Kewajiban penyidik Polres KKT sesuai kedua Perkap di atas dalam memberikan Surat Pemberitahuan Perkembangan Hasil Penyelidikan (SP2HP) kepada masyarakat dalam kedudukan sebagai pelapor ternyata tidak dipenuhi dalam kaitan laporan warga Desa Lelingluan, Kecamatan Tanimbar Utara, KKT, Maluku, terkait dugaan kuat pembuatan surat palsu di balik keterangan Sertifikat Hak Milik Tanah (SHMT) oleh Kepala Desa Lelingluan Jacob Ratila dan Kepala Kantor Pertanahan Nasional (KPN) KKT Luckas Souhuwat.
“Semenjak kami masukan laporan Pemalsuan ke Polres KKT tanggal 12 Agustus 2020 dan laporan yang sama kedua kali di Polres KKT tanggal 5 Oktober 2020 kami sebagai pelapor tidak pernah diberikan SP2HP padahal itu kewajiban polisi di Polres KKT,” ungkap salah satu pelapor Arnold Walun kepada Referensimaluku.id di Ambon, Sabtu (26/2/2022).
Amus menyebutkan selama lebih dari setahun Kepala KPN KKT Luckas Souhuwat belum pernah sekalipun dimintai keterangan oleh penyidik Satreskrim Polres KKT. “Yang kami heran adalah seluruh bukti-bukti SHMT yang diduga memuat keterangan tidak benar atau dipalsulkan dan saksi-saksi sudah dimintai keterangan sehingga dari aspek kelengkapan administrasi penyelidikan maupun penyidikan dengan dua alat bukti permulaan yang cukup telah terpenuhi.
Masalahnya mengapa kepala desa Lelingluan dan Kepala KPN KKT belum juga ditetapkan tersangka. Ini bagi kami ada ketidakberesan,” tudingnya. Arnold mengaku jika ada alasan pihak penyidik kurang bukti berupa permohonan masyarakat merupakan alibi polisi yang tidak rasional.
“Khan masyarakat telah memberikan keterangan di polisi kalau mereka tidak pernah buat dan tanda tangan permohonan tapi tiba-tiba mereka disodorkan sertifikat yang tidak prosedural dan bermasalah di keterangan pada surat ukurnya tersebut.
Artinya polisi harus intens mengembangkan penyelidikan dengan memerika ulang kepala desa Lelingluan.
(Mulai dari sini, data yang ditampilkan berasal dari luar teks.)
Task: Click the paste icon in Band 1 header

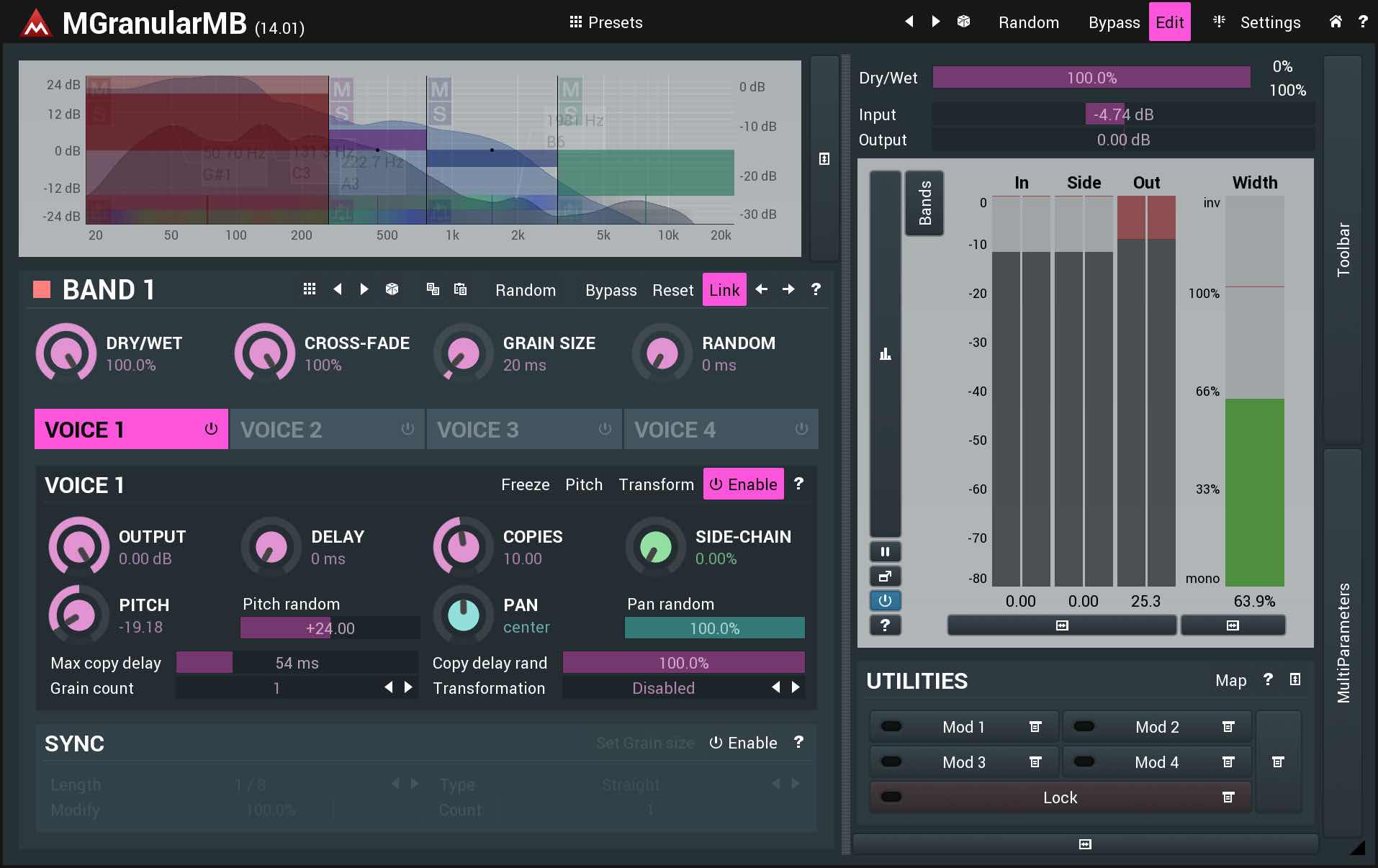Action: tap(460, 289)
Kalau polisi serius pasti bisa lah karena permohonan itu memang sengaja dibuat kepala desa Lelingluan,” paparnya. Arnold juga menyatakan pernyataan pejabat KPN KKT kalau mereka tak pernah turun lokasi adalah pembohongan publik dan bermaksud mengaburkan masalah.
“Kalau pihak KPN KKT berdalih mereka tidak pernah turun lokasi dan tidak tahu lokasinya, maka itu alibi yang sesat sebab di surat ukur sangat jelas ada tertera tanda-tanda batas berupa patok kayu hal mana sesuai SHMT,” urainya.
Arnold lebih jauh menjelaskan SHMT yang dibagikan ke masyarakat Lelingluan di dalamnya ada sejumlah keterangan yang dipalsukan, seperti ada permohonan pemilik sertifikat,padahal masyarakat tak pernah mengajukan permohonan. “Masyarakat pemohon disebut penunjuk batas, padahal faktanya tidak demikian.
Dalam sertifikat diuraikan itu tanah pertanian, padahal itu tanah hak Ulayat yang sesuai Undang-Undang Nomor 5 Tahun 1960 tentang Ketentuan Pokok Agraria atau UUPA menjadi kewenangan kepala Soa yang memimpin beberapa marga dalam soa tersebut”.
Arnold menyinyalir penerbitan SHMT merupakan bagian licik konspirasi Kades Lelingluan, Kepala KPN KKT dengan perusahaan pemilik Hak Pengusahaan Hutan (HPH) yang sudah lama mengincar hutan Lelingluan untuk dibabat habis demi menguasai kayu Meranti, Linggua dan kayu produksi lainnya. “Kami mengkhawatirkan kasus laporan kami dipimpong karena ada permainan penyidik polisi dengan PT. Kastra yang merupakan perusahaan HPH,” tudingnya. (RM-03/RM-05/RM-06)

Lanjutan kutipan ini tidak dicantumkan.